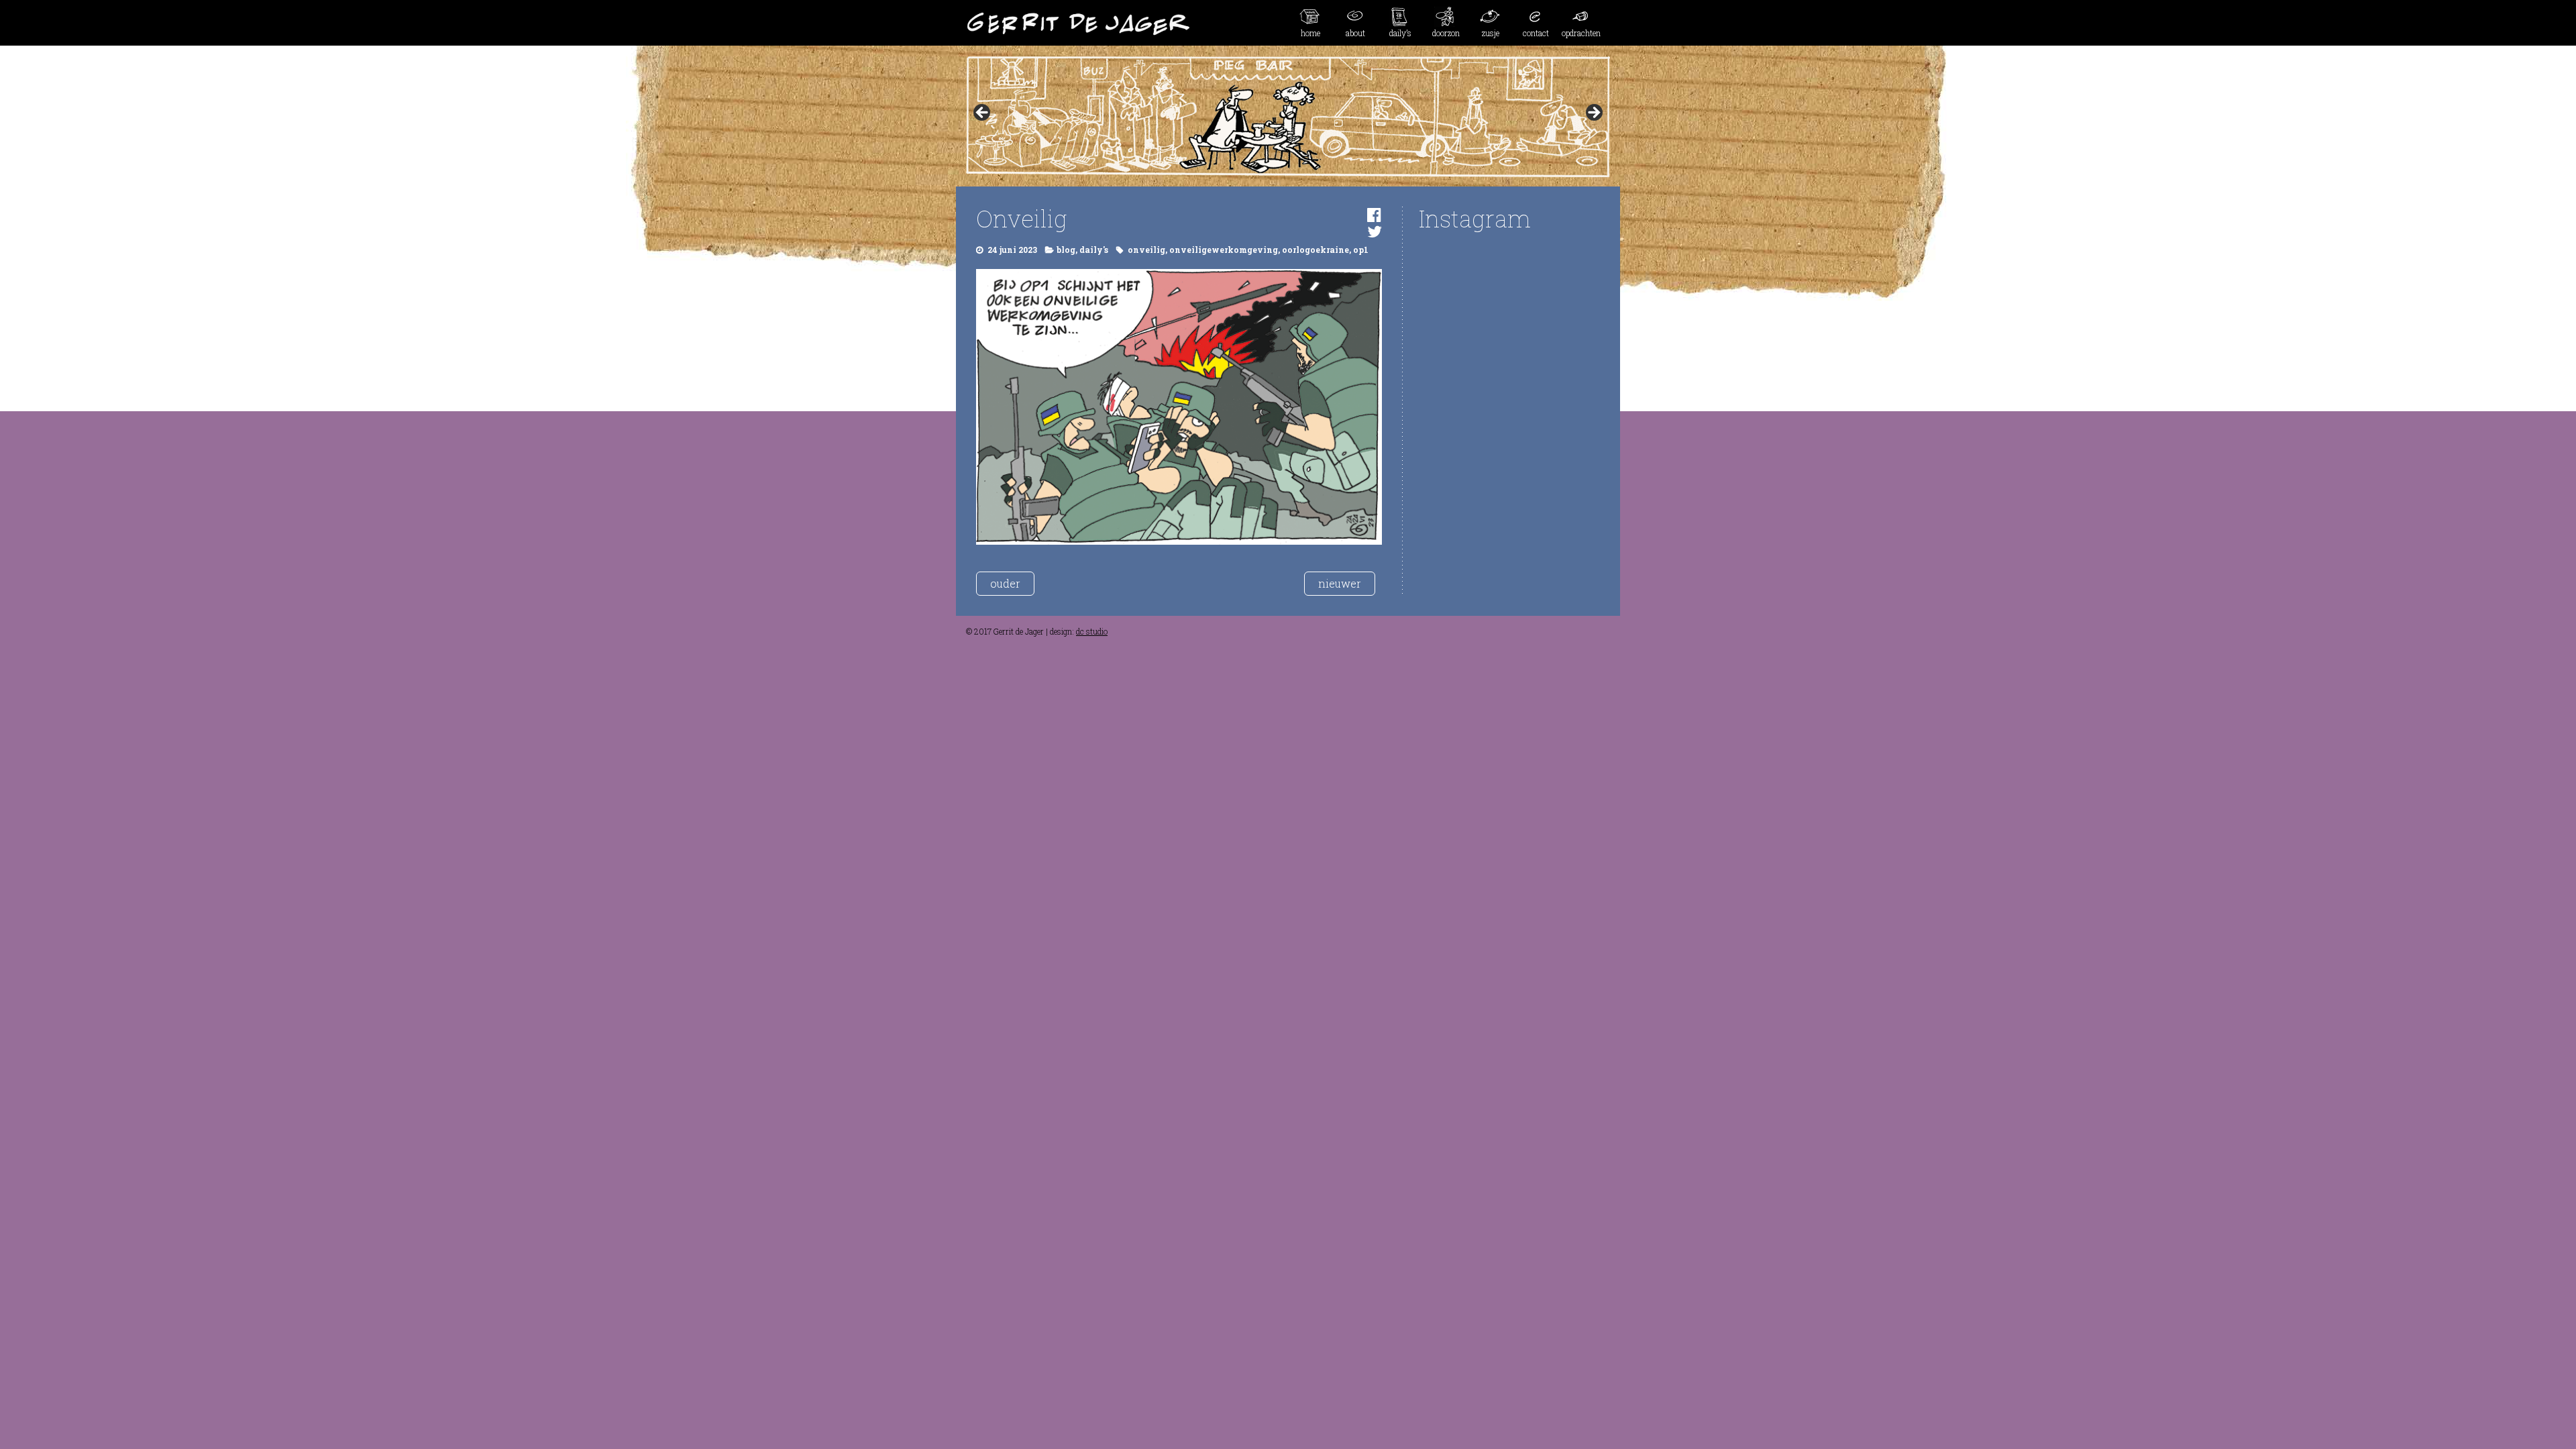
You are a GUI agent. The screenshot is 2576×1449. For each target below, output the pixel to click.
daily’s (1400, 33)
____________
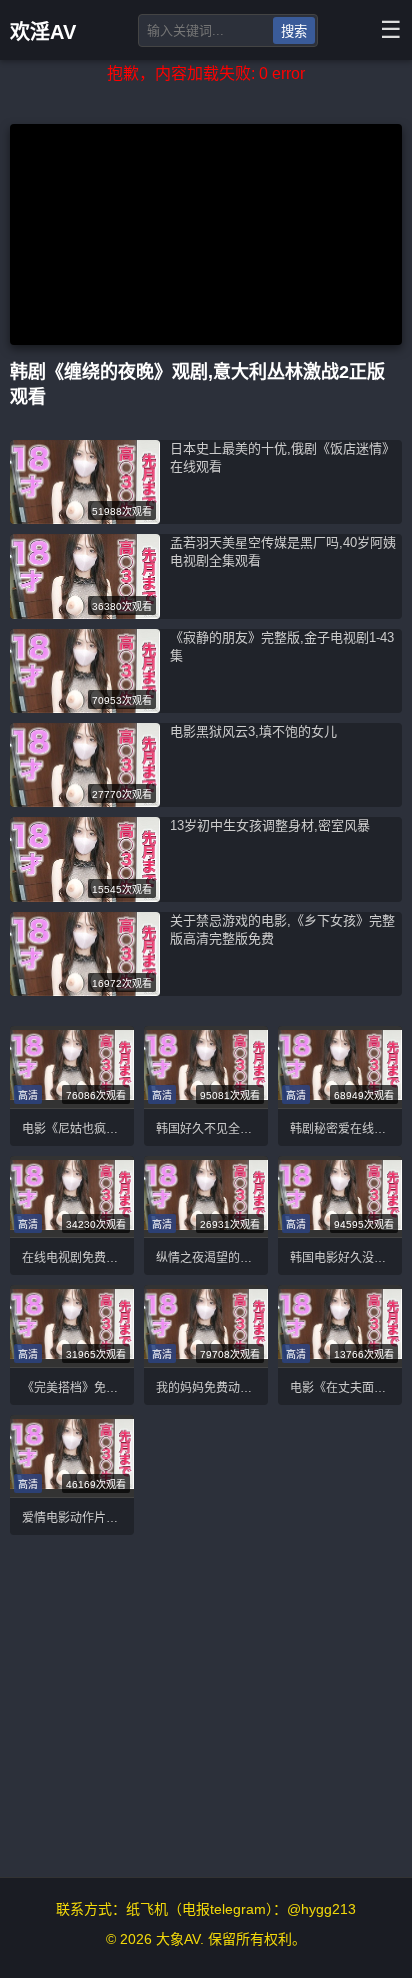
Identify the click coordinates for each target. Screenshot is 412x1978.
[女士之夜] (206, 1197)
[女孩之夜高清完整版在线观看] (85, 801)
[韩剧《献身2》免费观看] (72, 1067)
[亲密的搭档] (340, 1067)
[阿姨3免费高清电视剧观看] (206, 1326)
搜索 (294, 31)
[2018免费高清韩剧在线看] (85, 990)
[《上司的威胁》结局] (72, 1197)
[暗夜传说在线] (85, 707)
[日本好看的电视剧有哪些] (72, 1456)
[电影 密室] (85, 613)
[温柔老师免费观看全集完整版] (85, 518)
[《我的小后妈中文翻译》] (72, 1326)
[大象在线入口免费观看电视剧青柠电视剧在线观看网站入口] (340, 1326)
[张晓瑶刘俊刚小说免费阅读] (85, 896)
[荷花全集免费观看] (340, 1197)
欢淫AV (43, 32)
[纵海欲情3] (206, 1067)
____________
Activity
For this exercise, output exactly the lines above from the line with "[韩剧《献身2》免费观看] (72, 1067)" to the line with "欢淫AV (43, 32)", counting both, and leave out the rest.

Response for this exercise
[韩剧《献身2》免费观看] (72, 1067)
[亲密的搭档] (340, 1067)
[阿姨3免费高清电视剧观看] (206, 1326)
搜索 (294, 31)
[2018免费高清韩剧在线看] (85, 990)
[《上司的威胁》结局] (72, 1197)
[暗夜传说在线] (85, 707)
[日本好看的电视剧有哪些] (72, 1456)
[电影 密室] (85, 613)
[温柔老师免费观看全集完整版] (85, 518)
[《我的小后妈中文翻译》] (72, 1326)
[大象在线入口免费观看电视剧青柠电视剧在线观看网站入口] (340, 1326)
[张晓瑶刘俊刚小说免费阅读] (85, 896)
[荷花全集免费观看] (340, 1197)
欢淫AV (43, 32)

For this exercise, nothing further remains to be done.